There is extensive research on ways to influence physicians' internal social networks. Passive dissemination strategies, such as journal articles and mailings, are typically ineffective.45
The use of “thought leaders” to influence social networks and change clinical behaviors has experienced some success. However, given that many of targeted adopters are working in solo practices, this may not be a broadly applicable intervention. Therefore, an interactive educational strategy is likely to be most influential in penetrating physicians' social networks, particularly those in small practices.
Measuring the Level of EHR Diffusion
The present study's projections are limited in two respects. From a theoretical perspective, the future diffusion of EHRs may follow a discontinuous rather than an S-shaped trajectory. Under such conditions, the EHR adoption rate will not grow in a gradual, evolutionary process, but rather a series of revolutionary leaps forward will occur as external pressures and new product innovations increase.51
Given the significant amount of activity in the health care arena related to increasing EHR adoption, this scenario is one that may occur.
A second limitation in the study's design is that it relies on previously conducted survey estimates regarding historic EHR adoption rates. Consistent with all survey methodologies, the results of those studies may have been biased in an upward direction. This may have occurred because physicians who already used EHRs, “early adopters,” were potentially more likely to respond to inquiries about such systems compared to nonusers. Also, respondents to the previous surveys may have provided answers to questions in a socially desirable manner. In such instances, the inclination would be to respond positively on familiarity and frequency of EHR use. A third potential source of bias lies in how EHRs were defined in previous studies. Respondents may have viewed their nonclinical automated systems (i.e., electronic scheduling and billing) as EHRs. Moreover, users of less robust systems may have responded positively despite the fact that key capabilities of a minimal EHR may not have been present.52
All these biases serve to inflate the previous estimates of EHR adoption. Therefore, even our conservative estimates of future adoption trends may be overstated, creating a need for more rigorous studies.
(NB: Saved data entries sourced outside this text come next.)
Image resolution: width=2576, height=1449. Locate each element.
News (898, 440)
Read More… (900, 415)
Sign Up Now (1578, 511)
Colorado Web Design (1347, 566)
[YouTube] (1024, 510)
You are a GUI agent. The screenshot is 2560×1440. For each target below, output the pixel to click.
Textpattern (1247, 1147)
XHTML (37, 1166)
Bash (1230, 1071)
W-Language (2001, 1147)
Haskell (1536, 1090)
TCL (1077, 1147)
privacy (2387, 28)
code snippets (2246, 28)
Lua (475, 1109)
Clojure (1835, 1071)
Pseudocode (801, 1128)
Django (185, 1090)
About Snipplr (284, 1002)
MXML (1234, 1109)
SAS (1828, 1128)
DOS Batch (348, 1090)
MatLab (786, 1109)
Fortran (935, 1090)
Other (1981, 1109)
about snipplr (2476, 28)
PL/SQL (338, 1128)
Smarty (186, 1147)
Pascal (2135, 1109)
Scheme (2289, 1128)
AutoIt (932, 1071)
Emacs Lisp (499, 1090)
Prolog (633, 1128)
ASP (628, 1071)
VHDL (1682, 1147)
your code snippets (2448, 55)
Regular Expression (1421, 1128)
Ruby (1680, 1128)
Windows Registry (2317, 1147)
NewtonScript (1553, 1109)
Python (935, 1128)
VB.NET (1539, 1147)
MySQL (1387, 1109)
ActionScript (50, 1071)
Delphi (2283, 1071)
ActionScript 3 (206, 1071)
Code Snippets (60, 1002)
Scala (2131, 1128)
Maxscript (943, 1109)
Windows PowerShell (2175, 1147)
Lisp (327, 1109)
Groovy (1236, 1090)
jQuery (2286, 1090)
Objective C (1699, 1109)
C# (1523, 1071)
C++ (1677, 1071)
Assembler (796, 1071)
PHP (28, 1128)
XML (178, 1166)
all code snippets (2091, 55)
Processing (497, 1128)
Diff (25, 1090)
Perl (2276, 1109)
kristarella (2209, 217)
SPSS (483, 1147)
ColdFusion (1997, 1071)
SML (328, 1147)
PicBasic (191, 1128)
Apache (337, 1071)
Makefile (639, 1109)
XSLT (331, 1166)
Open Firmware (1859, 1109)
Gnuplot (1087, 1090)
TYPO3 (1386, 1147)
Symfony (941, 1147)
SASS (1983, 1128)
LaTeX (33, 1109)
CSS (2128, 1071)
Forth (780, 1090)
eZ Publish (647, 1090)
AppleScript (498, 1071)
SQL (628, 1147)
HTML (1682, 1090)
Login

Both limitations can be addressed by conducting more comprehensive surveys of small practices' EHR use. In particular, tracking the incidence of EHR adoption over time, using accepted statistical approaches and national sampling methodologies, would be helpful. The Agency for Healthcare Research and Quality has established the National Resource Center for Health Information Technology to monitor and disseminate information about EHR diffusion.53
Therefore, it seems likely that improved assessments of adoption rates will be forthcoming.